遺言書の保管に関する事務は、法務局が「遺言書保管所」として行います(保管法第2条)。そして法務局の職員が「遺言書保管官」として実際の事務を取り扱います(保管法第3条)。

つまり、遺言書を預ける方からすると、とにかく法務局に遺言書を預けることになるわけですが、どこの法務局でも良いというわけではありません。

自筆遺言書の作成者は、次の3つの中から保管する法務局を任意に選択できます(保管法第4条3項)。

  1. 遺言者の住所地を管轄する法務局
  2. 遺言者の本籍地を管轄する法務局
  3. 遺言者が所有する不動産の所在地を管轄する法務局

法務局が保管するため、遺言書の隠匿・偽造・変造という問題は解決できそうです。

ただし、「保管した」という事実を遺言者以外の人が知っていなければ、保管された遺言書は誰にも発見されずに終わってしまいます。この点は、解決できていません(下記で説明する照会制度は一応ありますが…)。

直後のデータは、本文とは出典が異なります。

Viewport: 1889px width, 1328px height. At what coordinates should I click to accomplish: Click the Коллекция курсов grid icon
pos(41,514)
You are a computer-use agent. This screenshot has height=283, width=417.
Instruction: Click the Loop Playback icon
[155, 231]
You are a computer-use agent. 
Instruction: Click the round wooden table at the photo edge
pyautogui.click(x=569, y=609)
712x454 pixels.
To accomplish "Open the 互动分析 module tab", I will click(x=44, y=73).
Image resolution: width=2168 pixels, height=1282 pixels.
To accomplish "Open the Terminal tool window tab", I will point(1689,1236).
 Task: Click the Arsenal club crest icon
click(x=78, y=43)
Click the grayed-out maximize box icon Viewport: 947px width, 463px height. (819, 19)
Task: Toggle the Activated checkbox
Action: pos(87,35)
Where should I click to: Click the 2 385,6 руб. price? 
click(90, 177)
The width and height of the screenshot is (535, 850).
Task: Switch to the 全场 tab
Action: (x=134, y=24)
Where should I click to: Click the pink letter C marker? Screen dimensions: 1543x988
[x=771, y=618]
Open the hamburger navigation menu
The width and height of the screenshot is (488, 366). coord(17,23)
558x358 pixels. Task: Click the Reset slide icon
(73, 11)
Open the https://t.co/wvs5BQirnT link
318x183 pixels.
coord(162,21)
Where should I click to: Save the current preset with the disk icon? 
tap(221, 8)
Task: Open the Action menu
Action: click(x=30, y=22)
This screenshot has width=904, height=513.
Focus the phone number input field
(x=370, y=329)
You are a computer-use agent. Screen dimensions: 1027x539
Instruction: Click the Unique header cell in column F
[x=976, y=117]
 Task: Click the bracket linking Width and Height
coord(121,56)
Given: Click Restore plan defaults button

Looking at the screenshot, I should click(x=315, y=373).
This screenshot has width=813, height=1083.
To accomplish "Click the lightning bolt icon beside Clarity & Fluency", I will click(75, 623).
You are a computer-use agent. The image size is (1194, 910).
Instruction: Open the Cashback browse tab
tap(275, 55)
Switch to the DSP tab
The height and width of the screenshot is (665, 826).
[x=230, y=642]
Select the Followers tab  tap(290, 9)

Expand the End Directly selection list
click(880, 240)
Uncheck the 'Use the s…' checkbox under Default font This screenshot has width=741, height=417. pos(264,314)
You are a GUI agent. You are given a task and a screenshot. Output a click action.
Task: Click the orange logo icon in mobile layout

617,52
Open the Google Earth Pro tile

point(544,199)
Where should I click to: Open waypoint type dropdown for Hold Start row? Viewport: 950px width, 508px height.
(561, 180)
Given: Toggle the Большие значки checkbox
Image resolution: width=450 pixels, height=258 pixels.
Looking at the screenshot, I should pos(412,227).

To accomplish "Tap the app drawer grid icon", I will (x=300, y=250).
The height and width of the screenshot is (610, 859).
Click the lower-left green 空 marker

近い将来、役所の戸籍データと紐づけされることもあるでしょう。そうなれば、役所に死亡届出をすることにより、相続人や受遺者に遺言保管の旨が法務局から通知される、となりそうですが現時点ではそのような規定は存在しません。

誰が預けるか|保管の申請

遺言書を作成した本人が自ら法務局に出頭して行わなければなりません(保管法第4条6項)。代理人が行うことはできません。

ですから、入院・療養中の方は、この制度の利用は困難と思われます。外出が困難な方は、これまで通り、公証人に出張してもらう形で公正証書遺言を作成することになりそうです。

保管に際しては、遺言書(封をしてはいけません)に添えて「申請書」も提出する必要があります(保管法第4条2項・同4項)。もちろん遺言書は原本現物を預け入れます。

申請書の記載事項は次の通りです。

【保管法第4条4項】
第一項の申請をしようとする遺言者は、法務省令で定めるところにより、遺言書に添えて、次に掲げる事項を記載した申請書を遺言書保管官に提出しなければならない。
一 遺言書に記載されている作成の年月日
二 遺言者の氏名、出生の年月日、住所及び本籍(外国人にあっては、国籍)
三 遺言書に次に掲げる者の記載があるときは、その氏名又は名称及び住所
イ 受遺者
ロ 民法第千六条第一項の規定により指定された遺言執行者
四 前三号に掲げるもののほか、法務省令で定める事項

また、申請書には、「遺言者の氏名、出生の年月日、住所及び本籍(外国人にあっては、国籍)」を証明する書類、その他法務省令で定める書類の添付が必要です(保管法第4条5項)。

なお、この制度を利用できる回数について制限はありません。もともと遺言書は何回も書き換えができ、作成日が新しいものを有効と扱います。ですから、保管制度を複数回利用した場合も同様に考えることになります。

窓口での本人確認

上記で説明したように、遺言書の保管は本人が自ら法務局に出頭して行う必要があります。法務局では、保管の申請人が本人であるかどうかの確認をします(保管法第5条)。身分証の提示が必要となります。

【保管法第5条】
遺言書保管官は、前条第一項の申請があった場合において、申請人に対し、法務省令で定めるところにより、当該申請人が本人であるかどうかの確認をするため、当該申請人を特定するために必要な氏名その他の法務省令で定める事項を示す書類の提示若しくは提出又はこれらの事項についての説明を求めるものとする。

保管の手数料はいくら?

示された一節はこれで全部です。